## Task description
Turn the data into a numbered list, leaving out blank lines, covering everything from the line containing "You are a computer-use agent. Viewport: 665px" down to the line containing "Looking at the screenshot, I should pyautogui.click(x=67, y=19).", both included.

## Exercise data
——————

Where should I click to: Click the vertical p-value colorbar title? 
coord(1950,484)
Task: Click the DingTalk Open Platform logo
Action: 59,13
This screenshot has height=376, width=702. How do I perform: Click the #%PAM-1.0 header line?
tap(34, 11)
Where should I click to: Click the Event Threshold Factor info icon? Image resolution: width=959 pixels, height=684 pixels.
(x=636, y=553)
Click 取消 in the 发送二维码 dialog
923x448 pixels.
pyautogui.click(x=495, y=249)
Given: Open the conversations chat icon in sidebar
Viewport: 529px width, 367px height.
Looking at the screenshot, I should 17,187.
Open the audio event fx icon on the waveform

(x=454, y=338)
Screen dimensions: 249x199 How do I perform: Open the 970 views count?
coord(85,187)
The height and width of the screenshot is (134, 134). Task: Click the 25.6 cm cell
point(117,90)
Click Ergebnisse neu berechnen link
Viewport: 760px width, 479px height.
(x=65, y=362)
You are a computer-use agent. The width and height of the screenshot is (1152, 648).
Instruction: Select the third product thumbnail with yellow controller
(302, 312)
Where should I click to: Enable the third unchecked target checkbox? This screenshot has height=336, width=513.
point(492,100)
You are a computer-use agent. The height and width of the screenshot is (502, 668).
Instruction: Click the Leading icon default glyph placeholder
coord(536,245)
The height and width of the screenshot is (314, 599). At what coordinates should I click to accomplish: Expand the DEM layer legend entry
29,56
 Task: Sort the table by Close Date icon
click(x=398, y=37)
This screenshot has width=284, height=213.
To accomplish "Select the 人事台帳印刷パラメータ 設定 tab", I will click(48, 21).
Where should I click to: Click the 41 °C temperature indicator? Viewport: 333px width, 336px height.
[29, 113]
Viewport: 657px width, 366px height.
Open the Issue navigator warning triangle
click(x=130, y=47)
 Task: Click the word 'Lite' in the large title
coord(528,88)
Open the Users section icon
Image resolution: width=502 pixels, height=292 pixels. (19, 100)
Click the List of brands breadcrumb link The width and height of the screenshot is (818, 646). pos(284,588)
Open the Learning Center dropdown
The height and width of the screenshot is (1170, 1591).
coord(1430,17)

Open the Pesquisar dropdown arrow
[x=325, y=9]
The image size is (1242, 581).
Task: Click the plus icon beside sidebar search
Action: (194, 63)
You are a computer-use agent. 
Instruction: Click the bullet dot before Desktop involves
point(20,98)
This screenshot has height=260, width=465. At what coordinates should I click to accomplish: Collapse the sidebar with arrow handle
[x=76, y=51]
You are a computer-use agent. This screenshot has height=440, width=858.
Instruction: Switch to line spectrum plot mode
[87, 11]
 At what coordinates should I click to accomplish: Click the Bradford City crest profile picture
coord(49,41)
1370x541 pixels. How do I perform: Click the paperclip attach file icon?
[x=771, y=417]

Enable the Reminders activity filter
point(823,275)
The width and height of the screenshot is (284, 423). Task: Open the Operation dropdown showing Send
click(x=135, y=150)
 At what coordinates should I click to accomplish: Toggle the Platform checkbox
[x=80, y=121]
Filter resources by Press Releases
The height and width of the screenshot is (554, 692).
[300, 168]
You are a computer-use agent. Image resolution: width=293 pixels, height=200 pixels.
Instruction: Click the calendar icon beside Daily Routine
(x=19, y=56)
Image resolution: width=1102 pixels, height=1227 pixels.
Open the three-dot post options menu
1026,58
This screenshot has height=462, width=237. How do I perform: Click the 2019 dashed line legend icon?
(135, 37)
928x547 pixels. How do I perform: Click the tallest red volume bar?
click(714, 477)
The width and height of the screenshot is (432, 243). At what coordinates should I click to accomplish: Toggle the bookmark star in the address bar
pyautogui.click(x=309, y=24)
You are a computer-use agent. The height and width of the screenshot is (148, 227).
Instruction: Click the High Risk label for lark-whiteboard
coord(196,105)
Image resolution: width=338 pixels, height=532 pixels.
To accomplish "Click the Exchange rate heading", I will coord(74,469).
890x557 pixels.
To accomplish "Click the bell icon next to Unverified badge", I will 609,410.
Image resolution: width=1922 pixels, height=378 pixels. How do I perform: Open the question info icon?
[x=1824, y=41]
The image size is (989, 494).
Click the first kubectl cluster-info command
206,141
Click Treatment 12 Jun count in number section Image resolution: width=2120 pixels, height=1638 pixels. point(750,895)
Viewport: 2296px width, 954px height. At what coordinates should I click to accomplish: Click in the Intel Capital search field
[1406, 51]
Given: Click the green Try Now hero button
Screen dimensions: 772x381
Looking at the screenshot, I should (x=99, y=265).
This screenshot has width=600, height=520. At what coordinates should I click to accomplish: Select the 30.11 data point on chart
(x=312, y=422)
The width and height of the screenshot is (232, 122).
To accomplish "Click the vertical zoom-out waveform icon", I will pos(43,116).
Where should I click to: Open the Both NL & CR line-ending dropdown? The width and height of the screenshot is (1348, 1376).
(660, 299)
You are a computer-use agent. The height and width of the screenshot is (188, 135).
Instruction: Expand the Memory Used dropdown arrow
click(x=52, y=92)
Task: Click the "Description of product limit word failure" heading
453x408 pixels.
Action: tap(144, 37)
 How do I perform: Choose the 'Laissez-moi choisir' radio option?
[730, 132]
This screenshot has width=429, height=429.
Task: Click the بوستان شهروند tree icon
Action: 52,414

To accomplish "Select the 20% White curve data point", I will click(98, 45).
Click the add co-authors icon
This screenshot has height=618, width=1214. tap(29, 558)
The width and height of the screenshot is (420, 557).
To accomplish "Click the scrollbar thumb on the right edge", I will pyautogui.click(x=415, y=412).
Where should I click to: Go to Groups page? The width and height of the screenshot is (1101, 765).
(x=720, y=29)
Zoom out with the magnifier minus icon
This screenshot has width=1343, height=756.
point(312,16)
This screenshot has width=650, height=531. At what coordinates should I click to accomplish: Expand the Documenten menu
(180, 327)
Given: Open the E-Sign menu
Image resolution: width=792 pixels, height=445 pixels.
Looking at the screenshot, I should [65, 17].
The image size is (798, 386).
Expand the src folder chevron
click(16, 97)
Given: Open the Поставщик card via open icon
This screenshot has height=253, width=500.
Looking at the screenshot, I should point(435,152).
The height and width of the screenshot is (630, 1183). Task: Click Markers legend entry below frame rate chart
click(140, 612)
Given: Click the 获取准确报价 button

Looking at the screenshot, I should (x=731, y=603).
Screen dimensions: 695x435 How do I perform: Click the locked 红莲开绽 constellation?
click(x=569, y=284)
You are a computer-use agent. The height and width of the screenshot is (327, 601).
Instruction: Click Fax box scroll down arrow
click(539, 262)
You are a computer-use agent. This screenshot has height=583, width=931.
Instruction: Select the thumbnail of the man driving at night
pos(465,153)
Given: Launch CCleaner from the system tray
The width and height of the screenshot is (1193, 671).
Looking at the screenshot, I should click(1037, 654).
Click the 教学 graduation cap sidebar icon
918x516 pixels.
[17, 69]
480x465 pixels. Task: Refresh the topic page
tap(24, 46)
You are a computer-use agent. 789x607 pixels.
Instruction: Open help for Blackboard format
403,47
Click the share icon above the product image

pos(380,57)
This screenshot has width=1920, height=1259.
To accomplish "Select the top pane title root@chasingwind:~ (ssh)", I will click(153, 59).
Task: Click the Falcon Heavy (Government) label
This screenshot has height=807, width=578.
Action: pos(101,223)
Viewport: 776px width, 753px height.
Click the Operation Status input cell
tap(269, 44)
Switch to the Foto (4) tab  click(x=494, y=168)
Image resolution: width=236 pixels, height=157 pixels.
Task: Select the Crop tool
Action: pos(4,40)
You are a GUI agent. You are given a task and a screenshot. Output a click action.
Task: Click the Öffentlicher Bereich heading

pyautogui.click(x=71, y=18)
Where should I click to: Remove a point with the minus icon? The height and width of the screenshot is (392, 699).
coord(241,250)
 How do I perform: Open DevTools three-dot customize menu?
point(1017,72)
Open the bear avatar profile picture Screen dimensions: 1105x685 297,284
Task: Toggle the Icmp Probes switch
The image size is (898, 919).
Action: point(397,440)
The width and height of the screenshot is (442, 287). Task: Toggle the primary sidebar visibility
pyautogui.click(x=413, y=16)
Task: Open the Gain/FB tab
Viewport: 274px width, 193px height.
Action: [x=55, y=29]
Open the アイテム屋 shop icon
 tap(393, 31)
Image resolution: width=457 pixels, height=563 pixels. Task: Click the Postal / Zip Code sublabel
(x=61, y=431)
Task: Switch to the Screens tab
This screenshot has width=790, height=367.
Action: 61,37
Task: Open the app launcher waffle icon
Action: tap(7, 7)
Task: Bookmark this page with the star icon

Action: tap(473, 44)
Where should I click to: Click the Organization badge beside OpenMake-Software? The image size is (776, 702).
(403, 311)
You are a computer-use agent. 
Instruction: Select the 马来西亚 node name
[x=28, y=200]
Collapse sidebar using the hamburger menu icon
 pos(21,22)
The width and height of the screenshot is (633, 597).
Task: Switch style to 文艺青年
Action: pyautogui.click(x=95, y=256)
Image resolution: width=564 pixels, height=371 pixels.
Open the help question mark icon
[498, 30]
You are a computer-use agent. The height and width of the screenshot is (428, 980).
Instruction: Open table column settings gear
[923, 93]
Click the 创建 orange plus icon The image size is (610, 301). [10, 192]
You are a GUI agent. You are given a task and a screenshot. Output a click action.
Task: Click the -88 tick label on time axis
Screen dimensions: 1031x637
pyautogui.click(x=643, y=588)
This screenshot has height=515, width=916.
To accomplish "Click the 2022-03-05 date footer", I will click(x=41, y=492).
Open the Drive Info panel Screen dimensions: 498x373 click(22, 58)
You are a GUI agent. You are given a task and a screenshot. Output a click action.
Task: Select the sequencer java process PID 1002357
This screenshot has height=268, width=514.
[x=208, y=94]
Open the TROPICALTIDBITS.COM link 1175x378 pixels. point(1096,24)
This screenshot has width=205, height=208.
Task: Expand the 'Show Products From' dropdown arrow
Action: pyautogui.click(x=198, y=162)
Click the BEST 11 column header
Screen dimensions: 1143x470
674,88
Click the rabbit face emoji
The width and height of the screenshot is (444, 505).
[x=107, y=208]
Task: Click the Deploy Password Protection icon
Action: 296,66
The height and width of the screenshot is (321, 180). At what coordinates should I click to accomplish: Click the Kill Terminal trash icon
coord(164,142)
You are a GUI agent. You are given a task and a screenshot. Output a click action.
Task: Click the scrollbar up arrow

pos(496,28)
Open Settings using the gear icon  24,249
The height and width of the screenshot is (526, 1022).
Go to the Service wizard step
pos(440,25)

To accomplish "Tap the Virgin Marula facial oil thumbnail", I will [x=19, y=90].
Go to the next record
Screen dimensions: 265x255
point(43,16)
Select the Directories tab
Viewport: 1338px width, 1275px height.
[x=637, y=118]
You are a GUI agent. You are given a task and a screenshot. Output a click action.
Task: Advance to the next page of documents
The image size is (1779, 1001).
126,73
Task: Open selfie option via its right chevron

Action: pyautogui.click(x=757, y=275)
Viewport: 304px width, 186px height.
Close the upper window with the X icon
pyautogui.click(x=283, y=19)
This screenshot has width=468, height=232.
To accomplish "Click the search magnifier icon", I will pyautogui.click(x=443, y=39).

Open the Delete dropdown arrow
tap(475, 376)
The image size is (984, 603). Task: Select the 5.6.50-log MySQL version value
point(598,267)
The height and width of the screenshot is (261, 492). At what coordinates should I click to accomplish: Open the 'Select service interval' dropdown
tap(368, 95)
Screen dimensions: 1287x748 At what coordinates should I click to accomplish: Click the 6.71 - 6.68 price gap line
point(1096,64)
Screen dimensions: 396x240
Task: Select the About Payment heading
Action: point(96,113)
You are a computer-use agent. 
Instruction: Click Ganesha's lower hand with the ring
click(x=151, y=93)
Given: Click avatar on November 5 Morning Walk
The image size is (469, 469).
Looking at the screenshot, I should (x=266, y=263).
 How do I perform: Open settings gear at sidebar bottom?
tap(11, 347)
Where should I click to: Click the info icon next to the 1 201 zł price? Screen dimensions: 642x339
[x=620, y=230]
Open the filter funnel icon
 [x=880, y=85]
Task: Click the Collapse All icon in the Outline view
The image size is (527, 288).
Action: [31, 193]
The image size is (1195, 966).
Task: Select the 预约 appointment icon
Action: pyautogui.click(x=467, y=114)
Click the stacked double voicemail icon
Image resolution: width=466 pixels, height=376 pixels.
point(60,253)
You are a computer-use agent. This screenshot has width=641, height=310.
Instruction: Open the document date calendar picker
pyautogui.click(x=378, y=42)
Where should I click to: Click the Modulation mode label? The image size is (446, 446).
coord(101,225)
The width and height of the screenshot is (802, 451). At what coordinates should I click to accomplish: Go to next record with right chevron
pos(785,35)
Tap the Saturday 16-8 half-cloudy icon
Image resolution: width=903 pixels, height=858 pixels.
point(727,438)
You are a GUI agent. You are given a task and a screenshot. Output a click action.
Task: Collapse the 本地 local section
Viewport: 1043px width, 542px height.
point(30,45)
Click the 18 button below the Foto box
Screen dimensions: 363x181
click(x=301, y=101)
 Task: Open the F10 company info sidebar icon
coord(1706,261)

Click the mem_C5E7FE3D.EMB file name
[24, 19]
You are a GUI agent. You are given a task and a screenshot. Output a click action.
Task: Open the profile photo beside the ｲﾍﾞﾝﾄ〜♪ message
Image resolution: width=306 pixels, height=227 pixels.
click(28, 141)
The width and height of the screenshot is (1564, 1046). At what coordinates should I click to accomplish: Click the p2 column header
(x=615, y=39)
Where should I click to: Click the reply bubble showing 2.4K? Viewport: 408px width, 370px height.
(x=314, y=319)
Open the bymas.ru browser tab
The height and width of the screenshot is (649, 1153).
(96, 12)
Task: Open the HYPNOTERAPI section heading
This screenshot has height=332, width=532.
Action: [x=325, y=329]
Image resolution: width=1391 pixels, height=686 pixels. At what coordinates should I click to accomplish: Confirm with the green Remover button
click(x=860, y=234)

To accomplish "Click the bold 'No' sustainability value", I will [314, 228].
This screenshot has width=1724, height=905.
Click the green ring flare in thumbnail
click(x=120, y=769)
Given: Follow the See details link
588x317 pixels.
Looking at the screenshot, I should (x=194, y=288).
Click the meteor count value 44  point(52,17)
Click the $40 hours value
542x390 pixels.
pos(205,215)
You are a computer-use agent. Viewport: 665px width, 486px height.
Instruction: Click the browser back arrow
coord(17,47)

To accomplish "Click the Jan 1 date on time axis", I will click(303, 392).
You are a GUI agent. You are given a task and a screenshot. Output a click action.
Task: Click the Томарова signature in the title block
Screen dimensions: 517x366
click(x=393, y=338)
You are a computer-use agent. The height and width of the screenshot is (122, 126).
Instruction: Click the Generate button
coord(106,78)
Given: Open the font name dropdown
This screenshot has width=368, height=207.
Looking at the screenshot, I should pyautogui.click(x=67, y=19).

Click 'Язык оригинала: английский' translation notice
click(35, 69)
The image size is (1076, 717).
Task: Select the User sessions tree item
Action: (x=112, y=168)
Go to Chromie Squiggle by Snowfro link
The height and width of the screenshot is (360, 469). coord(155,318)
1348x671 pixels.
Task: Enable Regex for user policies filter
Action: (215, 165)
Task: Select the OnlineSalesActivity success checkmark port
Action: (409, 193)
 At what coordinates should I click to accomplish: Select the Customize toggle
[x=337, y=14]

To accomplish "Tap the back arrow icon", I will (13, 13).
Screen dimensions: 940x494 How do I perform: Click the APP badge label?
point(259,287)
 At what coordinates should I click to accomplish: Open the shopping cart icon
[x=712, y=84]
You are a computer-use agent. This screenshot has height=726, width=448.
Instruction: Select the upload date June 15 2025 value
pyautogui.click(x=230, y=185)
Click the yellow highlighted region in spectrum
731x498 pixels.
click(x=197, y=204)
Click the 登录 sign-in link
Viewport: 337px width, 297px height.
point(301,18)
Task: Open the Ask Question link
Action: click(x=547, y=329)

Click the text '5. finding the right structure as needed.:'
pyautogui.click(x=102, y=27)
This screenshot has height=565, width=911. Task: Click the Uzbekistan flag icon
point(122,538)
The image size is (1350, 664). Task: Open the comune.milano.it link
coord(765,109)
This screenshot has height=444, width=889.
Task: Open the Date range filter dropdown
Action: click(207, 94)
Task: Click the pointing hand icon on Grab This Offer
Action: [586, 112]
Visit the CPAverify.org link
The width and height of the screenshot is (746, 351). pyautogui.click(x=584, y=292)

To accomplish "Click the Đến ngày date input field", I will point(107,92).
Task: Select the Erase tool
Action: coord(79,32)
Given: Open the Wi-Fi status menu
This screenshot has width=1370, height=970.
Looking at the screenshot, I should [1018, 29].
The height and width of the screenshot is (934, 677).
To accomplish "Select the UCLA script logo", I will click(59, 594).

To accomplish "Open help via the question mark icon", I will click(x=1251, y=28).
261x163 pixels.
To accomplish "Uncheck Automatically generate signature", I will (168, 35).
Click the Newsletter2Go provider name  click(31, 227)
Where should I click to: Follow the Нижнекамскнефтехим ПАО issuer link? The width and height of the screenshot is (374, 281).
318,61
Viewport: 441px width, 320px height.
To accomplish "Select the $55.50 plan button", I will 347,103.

——————

## Solution to the exercise
1. You are a computer-use agent. Viewport: 665px width, 486px height.
2. Instruction: Click the browser back arrow
3. coord(17,47)
4. To accomplish "Click the Jan 1 date on time axis", I will click(303, 392).
5. You are a GUI agent. You are given a task and a screenshot. Output a click action.
6. Task: Click the Томарова signature in the title block
7. Screen dimensions: 517x366
8. click(x=393, y=338)
9. You are a computer-use agent. The height and width of the screenshot is (122, 126).
10. Instruction: Click the Generate button
11. coord(106,78)
12. Given: Open the font name dropdown
13. This screenshot has width=368, height=207.
14. Looking at the screenshot, I should pyautogui.click(x=67, y=19).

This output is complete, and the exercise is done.